__Exercise brief__: In the listing, from the start through the line containing "I will 1639,30.", substitute "Command" for "Instruction" wherever it appears, leaving everything else unchanged, and give back only those lines.

__Recorded data__:
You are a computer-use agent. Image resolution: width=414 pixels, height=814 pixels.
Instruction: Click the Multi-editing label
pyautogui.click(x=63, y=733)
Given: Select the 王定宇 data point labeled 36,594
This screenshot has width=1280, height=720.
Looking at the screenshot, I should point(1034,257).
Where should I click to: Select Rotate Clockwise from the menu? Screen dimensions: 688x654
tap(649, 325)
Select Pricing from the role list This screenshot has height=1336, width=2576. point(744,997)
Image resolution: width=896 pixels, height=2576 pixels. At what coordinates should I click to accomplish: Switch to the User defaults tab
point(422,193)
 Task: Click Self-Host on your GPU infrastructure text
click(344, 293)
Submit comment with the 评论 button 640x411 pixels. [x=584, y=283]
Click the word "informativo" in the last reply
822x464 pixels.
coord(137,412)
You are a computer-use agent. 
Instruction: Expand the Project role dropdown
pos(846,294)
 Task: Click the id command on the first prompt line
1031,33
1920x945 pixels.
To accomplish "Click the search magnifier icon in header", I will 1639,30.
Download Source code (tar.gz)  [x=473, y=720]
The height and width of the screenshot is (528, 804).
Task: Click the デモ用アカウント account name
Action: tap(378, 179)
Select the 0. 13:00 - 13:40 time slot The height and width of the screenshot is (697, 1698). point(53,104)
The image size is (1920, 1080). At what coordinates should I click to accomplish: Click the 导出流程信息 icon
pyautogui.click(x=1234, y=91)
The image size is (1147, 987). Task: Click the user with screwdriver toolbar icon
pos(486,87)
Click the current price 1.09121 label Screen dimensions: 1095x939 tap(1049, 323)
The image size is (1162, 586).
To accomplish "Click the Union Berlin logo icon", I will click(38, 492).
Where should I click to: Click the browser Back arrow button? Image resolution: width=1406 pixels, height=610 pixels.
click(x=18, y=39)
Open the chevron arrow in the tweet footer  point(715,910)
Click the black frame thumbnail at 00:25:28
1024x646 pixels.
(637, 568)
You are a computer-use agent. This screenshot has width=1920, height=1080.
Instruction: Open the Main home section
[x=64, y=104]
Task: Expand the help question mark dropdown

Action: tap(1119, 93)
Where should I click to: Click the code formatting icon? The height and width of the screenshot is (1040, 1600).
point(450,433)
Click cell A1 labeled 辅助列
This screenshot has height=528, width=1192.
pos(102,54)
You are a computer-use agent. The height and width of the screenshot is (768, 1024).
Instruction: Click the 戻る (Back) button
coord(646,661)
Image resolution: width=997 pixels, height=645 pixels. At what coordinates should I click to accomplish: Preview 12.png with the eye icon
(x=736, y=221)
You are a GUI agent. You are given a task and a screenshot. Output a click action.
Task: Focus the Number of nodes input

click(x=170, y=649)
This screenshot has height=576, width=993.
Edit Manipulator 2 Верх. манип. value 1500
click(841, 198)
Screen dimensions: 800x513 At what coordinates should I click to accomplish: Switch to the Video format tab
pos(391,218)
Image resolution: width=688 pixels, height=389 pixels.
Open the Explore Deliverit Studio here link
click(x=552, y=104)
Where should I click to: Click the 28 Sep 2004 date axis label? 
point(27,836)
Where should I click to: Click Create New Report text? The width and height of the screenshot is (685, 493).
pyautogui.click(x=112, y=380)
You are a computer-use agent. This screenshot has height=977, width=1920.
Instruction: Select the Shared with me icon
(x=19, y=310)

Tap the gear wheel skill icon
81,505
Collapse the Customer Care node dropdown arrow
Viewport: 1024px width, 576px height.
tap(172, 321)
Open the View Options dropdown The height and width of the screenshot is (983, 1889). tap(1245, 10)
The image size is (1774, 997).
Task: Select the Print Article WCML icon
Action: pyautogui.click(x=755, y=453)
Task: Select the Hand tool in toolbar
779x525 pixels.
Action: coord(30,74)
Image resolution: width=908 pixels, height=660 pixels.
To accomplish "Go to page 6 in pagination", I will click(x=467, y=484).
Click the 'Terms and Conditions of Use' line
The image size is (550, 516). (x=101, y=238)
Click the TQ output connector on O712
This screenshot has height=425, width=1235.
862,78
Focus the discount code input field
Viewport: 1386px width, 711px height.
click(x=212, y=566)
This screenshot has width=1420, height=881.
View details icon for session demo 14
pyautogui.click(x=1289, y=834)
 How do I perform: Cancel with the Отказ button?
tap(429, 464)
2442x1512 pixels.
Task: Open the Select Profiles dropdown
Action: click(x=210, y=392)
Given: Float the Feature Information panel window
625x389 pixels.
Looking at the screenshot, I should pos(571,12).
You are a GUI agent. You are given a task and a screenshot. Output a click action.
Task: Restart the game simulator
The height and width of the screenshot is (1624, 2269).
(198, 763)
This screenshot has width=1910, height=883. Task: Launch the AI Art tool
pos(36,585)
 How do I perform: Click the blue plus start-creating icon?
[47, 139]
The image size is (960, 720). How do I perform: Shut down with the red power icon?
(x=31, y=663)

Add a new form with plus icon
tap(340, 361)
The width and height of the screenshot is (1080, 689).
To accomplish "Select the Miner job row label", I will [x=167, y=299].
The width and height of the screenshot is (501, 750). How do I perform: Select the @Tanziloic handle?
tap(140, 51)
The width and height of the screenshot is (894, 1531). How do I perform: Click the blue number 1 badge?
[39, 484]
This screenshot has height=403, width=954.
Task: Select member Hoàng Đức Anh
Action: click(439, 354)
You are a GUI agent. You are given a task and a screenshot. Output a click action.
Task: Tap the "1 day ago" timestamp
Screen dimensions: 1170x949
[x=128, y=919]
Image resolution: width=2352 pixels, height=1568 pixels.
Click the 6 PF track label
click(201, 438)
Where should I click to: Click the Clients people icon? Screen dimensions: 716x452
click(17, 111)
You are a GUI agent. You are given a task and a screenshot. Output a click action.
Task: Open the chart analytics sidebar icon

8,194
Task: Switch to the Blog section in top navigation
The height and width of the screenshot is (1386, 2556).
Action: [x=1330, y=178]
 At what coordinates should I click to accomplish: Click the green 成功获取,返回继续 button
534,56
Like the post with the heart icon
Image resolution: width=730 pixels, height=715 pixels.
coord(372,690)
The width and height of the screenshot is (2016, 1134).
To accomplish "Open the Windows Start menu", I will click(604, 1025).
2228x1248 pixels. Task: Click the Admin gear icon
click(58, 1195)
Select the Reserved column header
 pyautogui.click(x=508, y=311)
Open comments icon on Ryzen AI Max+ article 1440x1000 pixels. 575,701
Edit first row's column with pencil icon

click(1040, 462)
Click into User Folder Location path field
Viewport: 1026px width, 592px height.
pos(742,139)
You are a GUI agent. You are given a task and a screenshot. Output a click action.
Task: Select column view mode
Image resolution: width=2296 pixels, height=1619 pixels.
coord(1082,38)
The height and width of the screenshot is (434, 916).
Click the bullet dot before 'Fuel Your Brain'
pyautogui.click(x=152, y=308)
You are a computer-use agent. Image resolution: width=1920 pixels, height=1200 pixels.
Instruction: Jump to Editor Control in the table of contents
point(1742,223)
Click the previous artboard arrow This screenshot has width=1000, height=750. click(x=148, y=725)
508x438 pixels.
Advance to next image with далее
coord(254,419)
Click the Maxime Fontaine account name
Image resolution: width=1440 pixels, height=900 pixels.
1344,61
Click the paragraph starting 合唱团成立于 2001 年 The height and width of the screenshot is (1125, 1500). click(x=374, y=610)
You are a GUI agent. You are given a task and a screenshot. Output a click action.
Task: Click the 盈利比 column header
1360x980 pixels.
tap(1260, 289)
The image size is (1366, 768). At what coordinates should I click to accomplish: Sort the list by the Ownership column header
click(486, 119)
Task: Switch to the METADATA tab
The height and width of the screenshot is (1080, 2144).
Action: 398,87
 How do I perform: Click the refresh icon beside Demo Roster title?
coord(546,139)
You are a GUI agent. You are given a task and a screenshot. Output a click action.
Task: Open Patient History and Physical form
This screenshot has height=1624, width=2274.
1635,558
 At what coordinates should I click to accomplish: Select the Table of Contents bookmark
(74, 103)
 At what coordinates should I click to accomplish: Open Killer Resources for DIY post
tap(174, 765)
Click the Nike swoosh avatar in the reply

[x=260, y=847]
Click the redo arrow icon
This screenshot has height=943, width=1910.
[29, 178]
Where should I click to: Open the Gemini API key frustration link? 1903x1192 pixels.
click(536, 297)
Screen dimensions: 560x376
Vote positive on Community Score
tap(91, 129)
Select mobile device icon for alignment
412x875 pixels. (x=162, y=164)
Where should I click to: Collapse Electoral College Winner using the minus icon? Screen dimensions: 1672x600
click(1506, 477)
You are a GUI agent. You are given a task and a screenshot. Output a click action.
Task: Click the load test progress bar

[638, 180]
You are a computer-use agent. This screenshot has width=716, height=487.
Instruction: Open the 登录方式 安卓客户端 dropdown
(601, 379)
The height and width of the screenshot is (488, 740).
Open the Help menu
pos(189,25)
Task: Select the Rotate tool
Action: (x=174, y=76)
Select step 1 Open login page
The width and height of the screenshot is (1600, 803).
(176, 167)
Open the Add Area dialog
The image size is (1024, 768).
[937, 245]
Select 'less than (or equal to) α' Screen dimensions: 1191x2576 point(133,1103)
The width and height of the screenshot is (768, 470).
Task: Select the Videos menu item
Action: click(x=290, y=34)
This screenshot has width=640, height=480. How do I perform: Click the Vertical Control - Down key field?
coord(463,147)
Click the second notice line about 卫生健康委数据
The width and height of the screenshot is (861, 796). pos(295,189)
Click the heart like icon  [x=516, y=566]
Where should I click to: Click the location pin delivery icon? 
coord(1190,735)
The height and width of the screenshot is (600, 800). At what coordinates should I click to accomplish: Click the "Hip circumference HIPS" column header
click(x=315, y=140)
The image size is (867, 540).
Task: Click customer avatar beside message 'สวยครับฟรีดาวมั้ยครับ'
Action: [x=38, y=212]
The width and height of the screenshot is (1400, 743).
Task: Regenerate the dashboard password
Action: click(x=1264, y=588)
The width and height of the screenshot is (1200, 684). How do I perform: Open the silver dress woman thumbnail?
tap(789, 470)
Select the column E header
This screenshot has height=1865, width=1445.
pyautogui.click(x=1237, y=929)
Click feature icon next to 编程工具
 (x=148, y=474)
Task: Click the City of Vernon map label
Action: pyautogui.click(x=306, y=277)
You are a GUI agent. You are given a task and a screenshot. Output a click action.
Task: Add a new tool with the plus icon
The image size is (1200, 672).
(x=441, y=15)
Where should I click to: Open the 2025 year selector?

__Task solution__:
You are a computer-use agent. Image resolution: width=414 pixels, height=814 pixels.
Command: Click the Multi-editing label
pyautogui.click(x=63, y=733)
Given: Select the 王定宇 data point labeled 36,594
This screenshot has width=1280, height=720.
Looking at the screenshot, I should point(1034,257).
Where should I click to: Select Rotate Clockwise from the menu? Screen dimensions: 688x654
tap(649, 325)
Select Pricing from the role list This screenshot has height=1336, width=2576. point(744,997)
Image resolution: width=896 pixels, height=2576 pixels. At what coordinates should I click to accomplish: Switch to the User defaults tab
point(422,193)
 Task: Click Self-Host on your GPU infrastructure text
click(344, 293)
Submit comment with the 评论 button 640x411 pixels. [x=584, y=283]
Click the word "informativo" in the last reply
822x464 pixels.
coord(137,412)
You are a computer-use agent. 
Command: Expand the Project role dropdown
pos(846,294)
 Task: Click the id command on the first prompt line
1031,33
1920x945 pixels.
To accomplish "Click the search magnifier icon in header", I will 1639,30.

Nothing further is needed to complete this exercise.